Bab 40

3.4K 259 20
                                    


Ali seperti dejavu ketika menggendong Prilly yang pingsan lalu berlari keluar dari ruangan Agung. Ia seperti kembali ke beberapa bulan yang lalu dimana Prilly juga pernah kehilangan kesadarannya karena ulah dirinya tapi sekarang Ali tidak hanya merasa khawatir pada Prilly ia juga merasa bersalah karena ia lalu menjaga Prilly.

"Sayang bangun." Lirihnya dengan suara terdengar bergetar. Ali memasuki lift tanpa menghiraukan pandangan penuh tanya karyawannya.

Nafas Ali kembali memburu mengingat wajah pria sialan yang sudah membuat Prilly seperti ini terlebih saat ia melihat bekas cakaran disekitar tulang selangka gadisnya. Kemeja yang Prilly kenakan juga tampak robek dibeberapa bagian namun sudah ditutupi dengan jas yang entah milik siapa.

Ali menendang kuat pintu lift karena terlalu lama terbuka. Ia harus segera membawa Prilly ke rumah sakit. Ali tidak bisa membayangkan bagaimana jika ia terlambat sedikit saja mungkin Prilly sudah benar-benar menjadi 'bulan-bulanan' pria bejat itu.

Ali bersumpah setelah ini pria sialan itu tidak akan pernah bisa hidup tenang.

Tak selang berapa lama pintu lift terbuka, Ali segera berlari menuju parkiran dimana mobilnya terparkir. "Tolong buka pintu mobil saya!" Perintah Ali pada seorang karyawan yang berada tak jauh dari mobilnya.

Setelah pintu dibuka Ali segera merebahkan Prilly disana lalu ia berlari menuju kemudi mobilnya setelah berterima kasih pada karyawan yang menolong dirinya.

Ali kembali seperti kesetanan mengemudikan Fortuner hitamnya dengan kecepatan diatas rata-rata. Ia tak perduli jika mobilnya akan ditilang karena nekat menerobos lampu merah karena bagi Ali sekarang yang terpenting adalah Prilly segera tiba dirumah sakit untuk diperiksa.

Ali menoleh menatap Prilly yang masih belum membuka matanya. Jantungnya seperti diremas saat melihat wajah pucat gadisnya, belum lagi luka goresan bekas cakaran yang mulai terlihat memerah.

Ali tidak akan tenang sebelum membuat perhitungan dengan Agung sialan itu.

Tak butuh waktu lama, mobil yang dikemudikan oleh Ali kini tiba di rumah sakit.

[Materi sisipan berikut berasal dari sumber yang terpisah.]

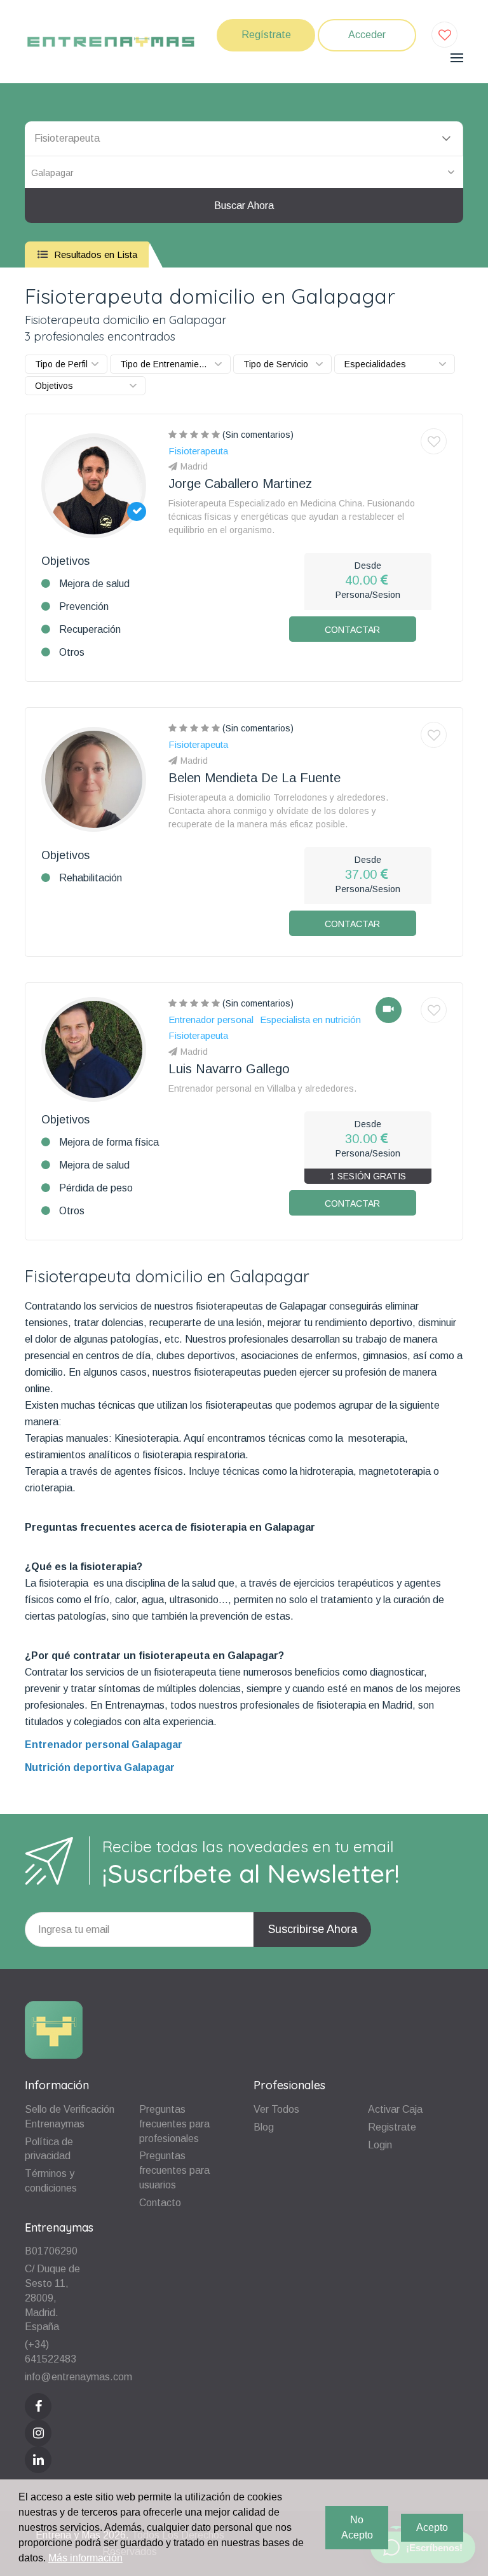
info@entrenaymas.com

Ali sengaja memilih rumah sakit terbaik di kotanya, ia tidak ingin Prilly ditangani oleh sembarang Dokter.

Ali berteriak kencang memanggil perawat disaat dirinya sudah memasuki lobi rumah sakit sambil membopong Prilly. Tak butuh waktu lama para perawat berdatangan untuk menolong Prilly.

Setelah memastikan Prilly ditangani oleh Dokter senior dirumah sakit ini, Ali mulai sibuk menghubungi orang-orang kepercayaannya. Detik ini juga ia akan menghancurkan pria sialan itu.

"Siapkan semua berkas kecurangan Agung, semuanya tanpa terkecuali!" Perintah Ali pada orang kepercayaannya.

Ali memutuskan sambungan telepon itu lalu menghubungi Ibunya. Ia harus memberitahu Ibunya perihal yang menimpa Prilly.

"Halo Nak."

"Mama bisa kerumah sakit?"

"Siapa yang sakit? Kamu sakit? Kok bisa sakit kan tadi kamu baik-baik aja pulang dari sini."

Ali memejamkan matanya saat mendengar rentetan pertanyaan dari Ibunya. "Prilly Ma. Prilly sakit." Suara Ali terdengar lemah saat mengatakannya bahkan kedua mata pria itu mulai memanas saat mengingat apa yang sudah menimpa gadis itu.

"Hah? Kok bisa? Ya sudah Mama sama Papa kerumah sakit sekarang."

"Mama saja, Papa jangan kesini kasihan Papa Ma." Ali mengusap sudut matanya yang tiba-tiba menetes air mata. "Papa istirahat dirumah saja setelah ini Ali akan menemui Papa." Lanjutnya lagi.

Diseberang sana Santi terlihat kebingungan namun ia memilih untuk mengiyakan saja perkataan putranya karena ia tahu suasana hati putranya saat ini sedang tidak baik-baik saja.